> [Exercise goal] For this exercise, reproduce only the lines from the one holding "Image resolution: width=741" through the final line of the data below, exactly, and omit pictures.

BEGIN Source material

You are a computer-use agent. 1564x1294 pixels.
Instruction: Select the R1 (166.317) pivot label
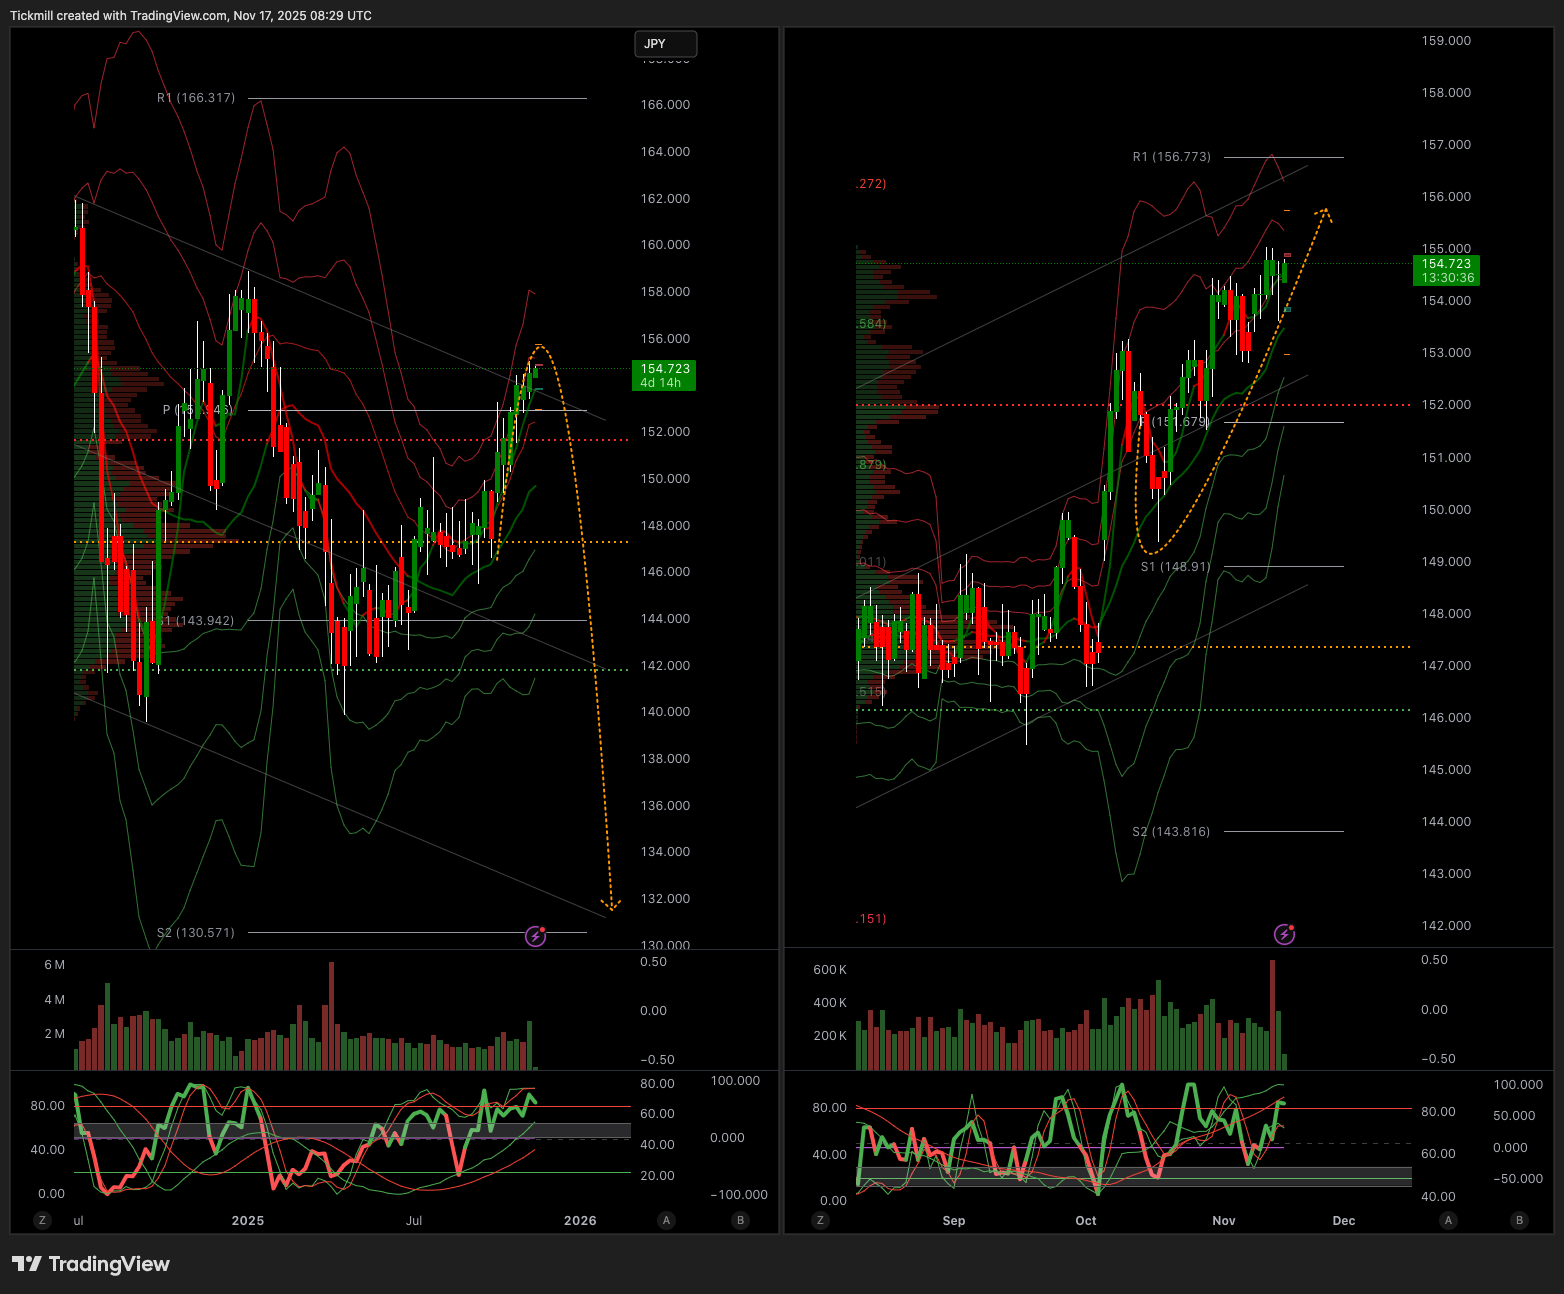coord(196,98)
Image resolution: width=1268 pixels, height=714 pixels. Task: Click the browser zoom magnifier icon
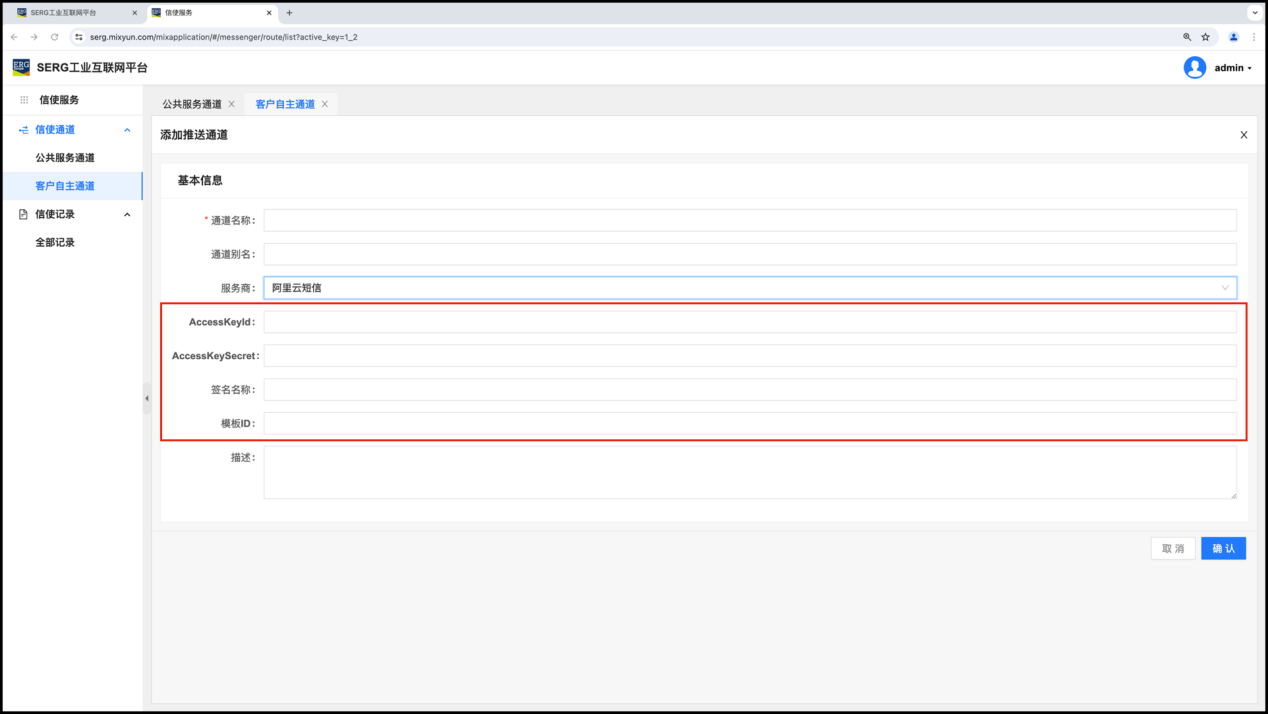(x=1187, y=37)
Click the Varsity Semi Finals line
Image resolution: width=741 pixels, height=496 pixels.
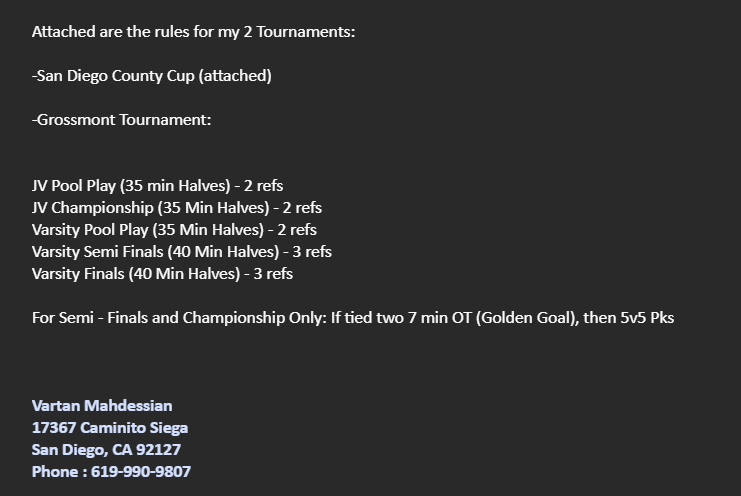pos(181,252)
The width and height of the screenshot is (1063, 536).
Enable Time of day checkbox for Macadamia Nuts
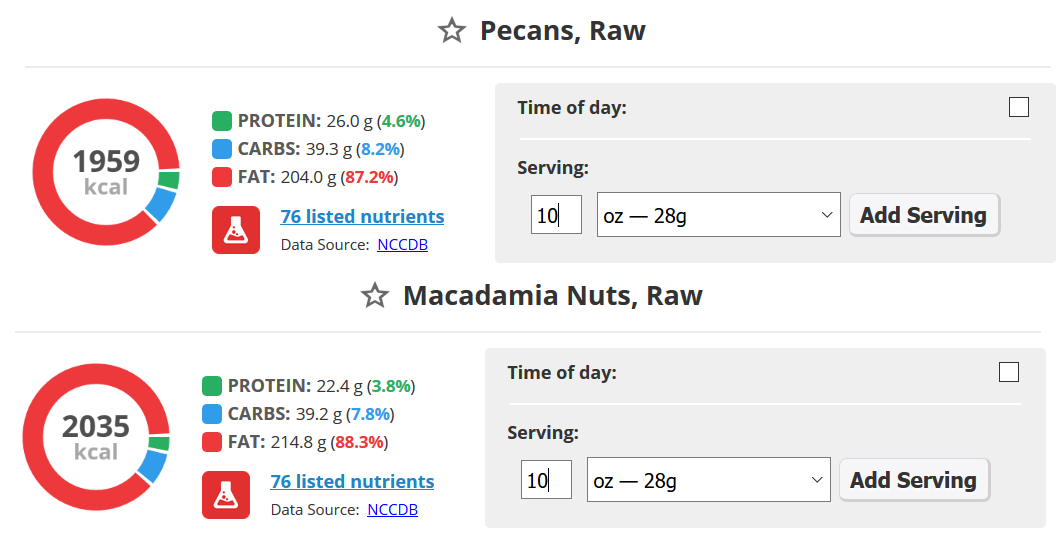coord(1008,372)
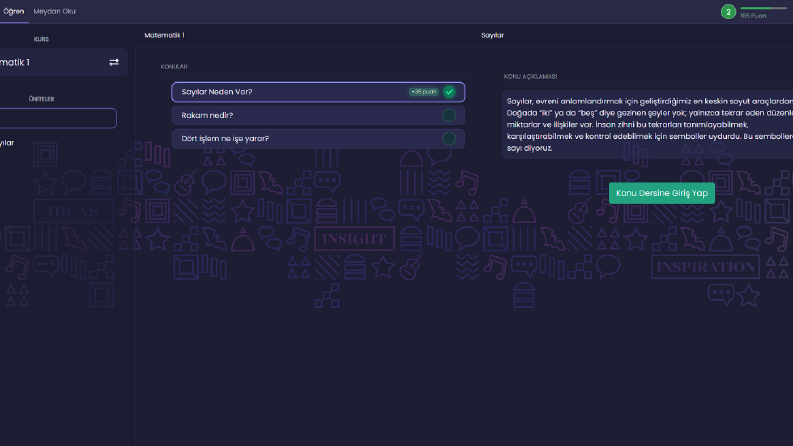
Task: Open the Matematik 1 course selector
Action: [63, 62]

END Source material

> [Final answer]
Image resolution: width=741 pixels, height=496 pixels.
pos(181,252)
The width and height of the screenshot is (1063, 536).
Enable Time of day checkbox for Macadamia Nuts
coord(1008,372)
Task: Open the Matematik 1 course selector
Action: [63, 62]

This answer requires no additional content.